Set the confidence levels to 99%, do you think the difference between treatments is still statistically significant at an of 0.01?

If we increase the level of confidence (from 95% to 99%, roughly 2 SE to 3 SE), then we may find that we cannot reject the null hypothesis at a higher threshold of confidence. Try altering the conf.level argument above for yourself to see this in action.

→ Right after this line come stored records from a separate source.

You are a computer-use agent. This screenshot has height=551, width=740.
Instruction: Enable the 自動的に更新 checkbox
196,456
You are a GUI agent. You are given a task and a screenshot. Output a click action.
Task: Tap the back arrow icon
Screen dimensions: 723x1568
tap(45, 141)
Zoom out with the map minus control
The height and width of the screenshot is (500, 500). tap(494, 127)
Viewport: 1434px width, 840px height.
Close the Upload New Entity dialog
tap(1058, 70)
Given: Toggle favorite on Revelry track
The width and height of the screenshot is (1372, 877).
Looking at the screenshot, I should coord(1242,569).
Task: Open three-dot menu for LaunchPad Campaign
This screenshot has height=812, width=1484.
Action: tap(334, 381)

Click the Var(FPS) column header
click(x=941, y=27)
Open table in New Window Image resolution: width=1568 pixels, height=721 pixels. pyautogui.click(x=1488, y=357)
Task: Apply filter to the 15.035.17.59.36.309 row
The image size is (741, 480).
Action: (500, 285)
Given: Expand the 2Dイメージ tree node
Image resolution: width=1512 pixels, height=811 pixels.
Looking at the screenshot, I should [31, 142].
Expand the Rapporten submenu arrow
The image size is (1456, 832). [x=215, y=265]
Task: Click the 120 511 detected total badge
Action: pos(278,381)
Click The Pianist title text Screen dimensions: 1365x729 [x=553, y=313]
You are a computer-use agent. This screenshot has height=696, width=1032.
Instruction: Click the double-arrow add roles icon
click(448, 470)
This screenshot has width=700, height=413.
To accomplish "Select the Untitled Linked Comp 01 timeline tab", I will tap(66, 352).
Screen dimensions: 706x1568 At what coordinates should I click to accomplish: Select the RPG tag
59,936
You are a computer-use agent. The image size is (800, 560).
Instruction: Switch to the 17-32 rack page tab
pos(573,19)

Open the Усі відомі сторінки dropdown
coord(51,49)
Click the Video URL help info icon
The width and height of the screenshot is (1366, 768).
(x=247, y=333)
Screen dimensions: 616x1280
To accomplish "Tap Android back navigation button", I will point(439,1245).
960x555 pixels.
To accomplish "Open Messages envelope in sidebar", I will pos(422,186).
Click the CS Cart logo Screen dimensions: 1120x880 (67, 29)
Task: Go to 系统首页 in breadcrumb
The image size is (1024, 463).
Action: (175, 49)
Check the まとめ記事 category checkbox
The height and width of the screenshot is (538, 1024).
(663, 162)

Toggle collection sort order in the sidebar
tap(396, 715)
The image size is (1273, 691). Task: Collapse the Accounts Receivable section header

We can also include this argument in the tidy() function if we wish to:

broom::tidy(lsmodel1, conf.int=T, conf.level=0.99)
term estimate std.error statistic p.value conf.low conf.high
(Intercept) 20.191667 0.7592028 26.595880 0.0000000 18.093790 22.2895433
typeSelf -2.616667 1.0736749 -2.437113 0.0214145 -5.583512 0.3501789

14.4.1 Getting the other treatment mean and standard error

One limitation of the table of coefficients output is that it doesn't provide the mean and standard error of the other treatment level (only the difference between them). If we wish to calculate the "other" mean and SE then we can get R to do this.

darwin %>% 
  mutate(type=factor(type)) %>% 
  mutate(type=fct_relevel(type, c("Self", "Cross"))) %>% 
  lm(height~type, data=.) %>% 
  broom::tidy()
term estimate std.error statistic p.value
(Intercept) 17.575000 0.7592028 23.149282 0.0000000
typeCross 2.616667 1.0736749 2.437113 0.0214145

After relevelling, the self treatment is now taken as the intercept, and we get the estimate for it's mean and standard error

14.4.2 Emmeans

We could also use the package emmeans and its function emmeans() to do a similar thing

means <- emmeans::emmeans(lsmodel1, specs = ~ type)

means
##  type  emmean    SE df lower.CL upper.CL
##  Cross   20.2 0.759 28     18.6     21.7
##  Self    17.6 0.759 28     16.0     19.1
## 
## Confidence level used: 0.95

The advantage of emmeans is that it provides the mean, standard error and 95% confidence interval estimates of all levels from the model at once (e.g. it relevels the model multiple times behind the scenes).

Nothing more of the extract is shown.